KEGG enrichment analysis suggested that the main pathway was pathways in cancer. Similar with cancer cells, ischemic myocardium are also characterized by high levels of oxidative stress.[45] At low levels, ROS increase cell proliferation and survival through the post-translational modification of kinases and phosphatases, which is required for homeostatic signaling events. At moderate levels, ROS induce the expression of stress-responsive genes, which in turn trigger the expression of proteins providing prosurvival signals, such as VEGF.[46] At high levels, however, ROS can result in damage to macromolecules, including DNA, and cause permeabilization of the mitochondria, leading to the release of cytochrome c and apoptosis.[47] The abovementioned process was similar to that of I/R injury in patients with myocardial infarction.[48] Consistent with our KEGG pathway analysis, in a study investigating the anti-oxidation properties of TXL, the authors found that the remarkably up-regulated expression of NADPH oxidase subunits p22phox, p47phox and inflammatory factors TNF-alpha, IL-1β and NF-κB induced by C16 could be obviously decreased following pretreatment with TXL,[49] which again highlighted the important role of TXL in the process of oxidative stress. Meanwhile, the main pathway of TXL against AMI was also involved in AGE-RAGE signaling pathway in diabetic complications, which indicated that TXL may be effective in decreasing diabetic complication. The Fluid shear stress and atherosclerosis pathway has been confirmed.[13]
In our China Tongxinluo Study for myocardial protection in patients with Acute Myocardial Infarction (CTS-AMI) trial,[50] we are going to recruit 3,796 eligible patients with ST-segment elevation myocardial infarction (STEMI) from 120 centers and randomize them in a 1:1 ratio to TXL or placebo groups. The primary endpoint is 30-day major adverse cardiovascular and cerebrovascular events composed of cardiac death, myocardial reinfarction, emergency coronary revascularization, and stroke. Based on the results of CTS-AMI trial, we sought to determine the clinical efficacy, safety, and mechanisms of TXL in the treatment of STEMI patients in the reperfusion era.

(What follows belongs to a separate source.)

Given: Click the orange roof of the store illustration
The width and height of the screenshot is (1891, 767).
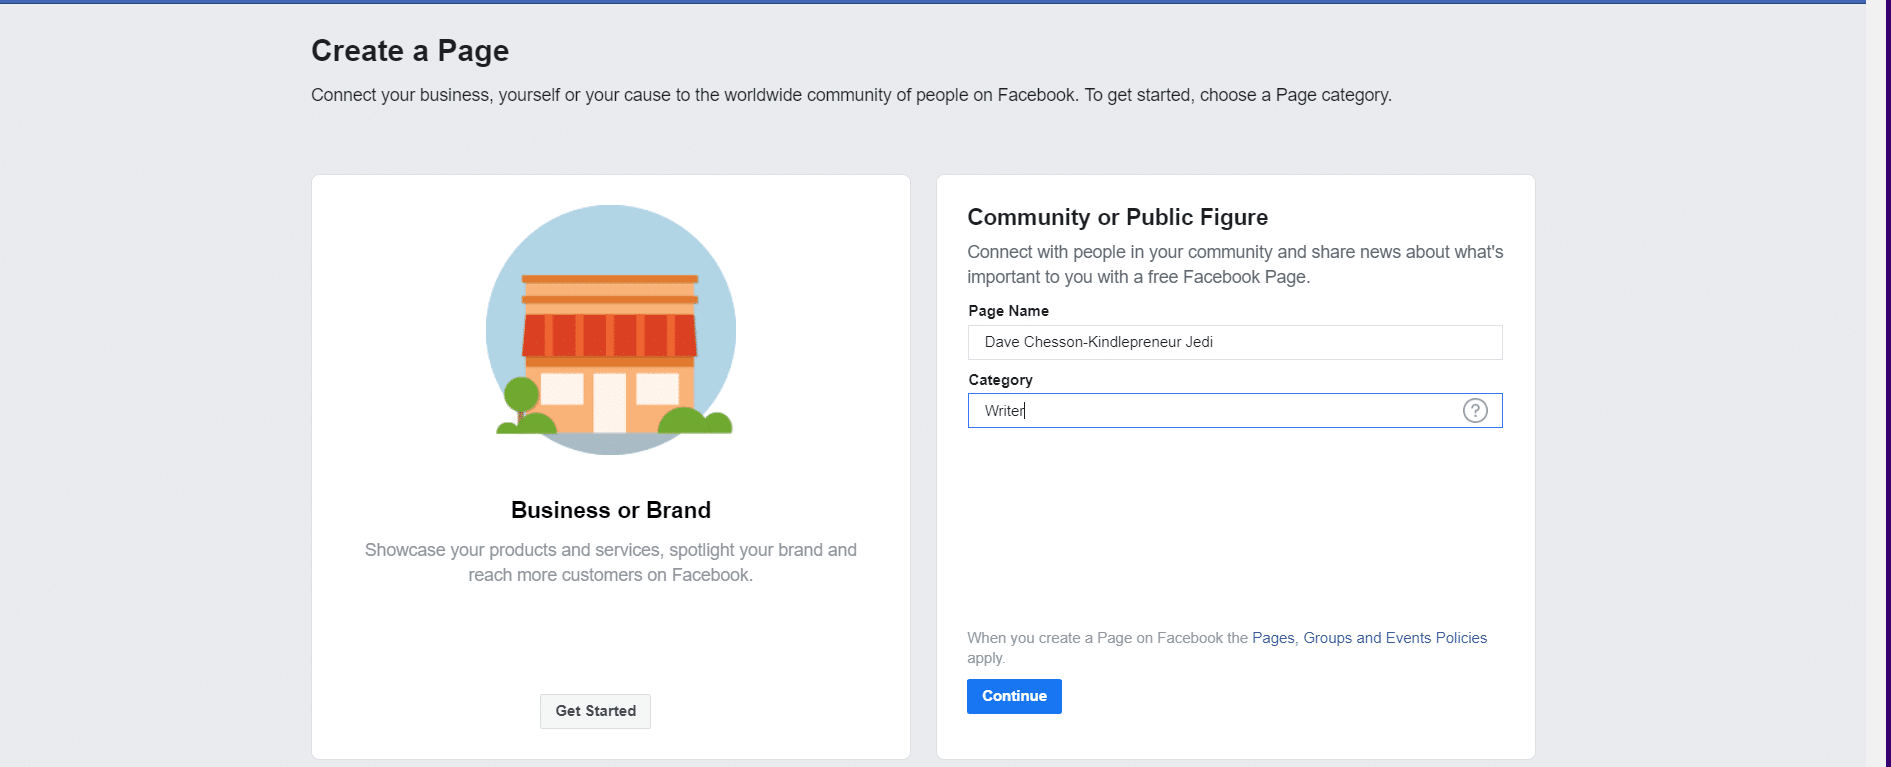Looking at the screenshot, I should pyautogui.click(x=609, y=280).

There are several limitations in our study. First, our results need to be further verified by experiments. However, findings from our study provided insight into the research of TXL. Meanwhile, in our CTS-AMI trial, we are going to systematically elucidate the efficacy and mechanisms of TXL in the treatment of AMI, which is helpful in explaining the role of TXL. Second, the TCMSP database had not been updated since 2014,[18] therefore, we still could not completely understand the accurate therapeutic mechanism of TXL on AMI despite the results of network pharmacology. More comprehensive and timely updated TCM databases are needed to make the results of network pharmacology analysis more reliable. A comprehensive understanding of the effect of TXL on AMI depends on the common development of multi-disciplines and further invalidation both in experimental and clinical situation.